Re: Split shard and stream sub-shards to remote nodes?

Posted by Otis Gospodnetic <ot...@gmail.com>.
Hi,

On Wed, Nov 20, 2013 at 12:53 PM, Shalin Shekhar Mangar <
shalinmangar@gmail.com> wrote:

> At the Lucene level, I think it would require a directory
> implementation which writes to a remote node directly. Otherwise, on
> the solr side, we must move the leader itself to another node which
> has enough disk space and then split the index.
>

Hm.... what about taking the source shard, splitting it, and sending docs
that come out of each sub-shards to a remote node at Solr level, as if
these documents are just being added (i.e. nothing at Lucene level)?

Otis
--
Performance Monitoring * Log Analytics * Search Analytics
Solr & Elasticsearch Support * http://sematext.com/




>
> On Wed, Nov 20, 2013 at 8:37 PM, Otis Gospodnetic
> <ot...@gmail.com> wrote:
> > Do you think this is something that is actually implementable?  If so,
> > I'll open an issue.
> >
> > One use-case where this may come in handy is when the disk space is
> > tight.  If a shard is using > 50% of the disk space on some node X,
> > you can't really split that shard because the 2 new sub-shards will
> > not fit on the local disk.  Or is there some trick one could use in
> > this situation?
> >
> > Thanks,
> > Otis
> > --
> > Performance Monitoring * Log Analytics * Search Analytics
> > Solr & Elasticsearch Support * http://sematext.com/
> >
> >
> > On Wed, Nov 20, 2013 at 6:48 AM, Shalin Shekhar Mangar
> > <sh...@gmail.com> wrote:
> >> No, it is not supported yet. We can't split to a remote node directly.
> >> The best bet is trigger a new leader election by unloading the leader
> >> node once all replicas are active.
> >>
> >> On Wed, Nov 20, 2013 at 1:32 AM, Otis Gospodnetic
> >> <ot...@gmail.com> wrote:
> >>> Hi,
> >>>
> >>> Is it possible to perform a shard split and stream data for the
> >>> new/sub-shards to remote nodes, avoiding persistence of new/sub-shards
> >>> on the local/source node first?
> >>>
> >>> Thanks,
> >>> Otis
> >>> --
> >>> Performance Monitoring * Log Analytics * Search Analytics
> >>> Solr & Elasticsearch Support * http://sematext.com/
> >>
> >>
> >>
> >> --
> >> Regards,
> >> Shalin Shekhar Mangar.
>
>
>
> --
> Regards,
> Shalin Shekhar Mangar.
>

Re: Split shard and stream sub-shards to remote nodes?

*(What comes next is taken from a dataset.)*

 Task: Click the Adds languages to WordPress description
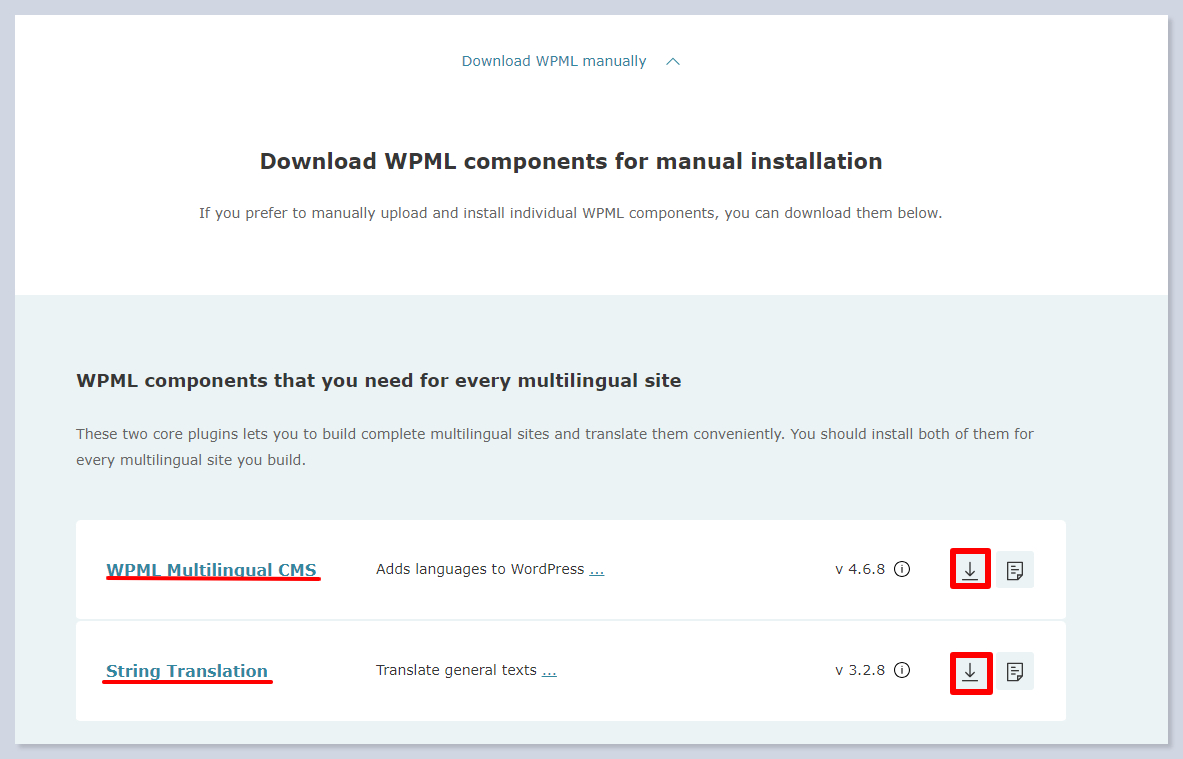tap(479, 569)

Posted by Shalin Shekhar Mangar <sh...@gmail.com>.
At the Lucene level, I think it would require a directory
implementation which writes to a remote node directly. Otherwise, on
the solr side, we must move the leader itself to another node which
has enough disk space and then split the index.

On Wed, Nov 20, 2013 at 8:37 PM, Otis Gospodnetic
<ot...@gmail.com> wrote:
> Do you think this is something that is actually implementable?  If so,
> I'll open an issue.
>
> One use-case where this may come in handy is when the disk space is
> tight.  If a shard is using > 50% of the disk space on some node X,
> you can't really split that shard because the 2 new sub-shards will
> not fit on the local disk.  Or is there some trick one could use in
> this situation?
>
> Thanks,
> Otis
> --
> Performance Monitoring * Log Analytics * Search Analytics
> Solr & Elasticsearch Support * http://sematext.com/
>
>
> On Wed, Nov 20, 2013 at 6:48 AM, Shalin Shekhar Mangar
> <sh...@gmail.com> wrote:
>> No, it is not supported yet. We can't split to a remote node directly.
>> The best bet is trigger a new leader election by unloading the leader
>> node once all replicas are active.
>>
>> On Wed, Nov 20, 2013 at 1:32 AM, Otis Gospodnetic
>> <ot...@gmail.com> wrote:
>>> Hi,
>>>
>>> Is it possible to perform a shard split and stream data for the
>>> new/sub-shards to remote nodes, avoiding persistence of new/sub-shards
>>> on the local/source node first?
>>>
>>> Thanks,
>>> Otis
>>> --
>>> Performance Monitoring * Log Analytics * Search Analytics
>>> Solr & Elasticsearch Support * http://sematext.com/
>>
>>
>>
>> --
>> Regards,
>> Shalin Shekhar Mangar.



-- 
Regards,
Shalin Shekhar Mangar.

Re: Split shard and stream sub-shards to remote nodes?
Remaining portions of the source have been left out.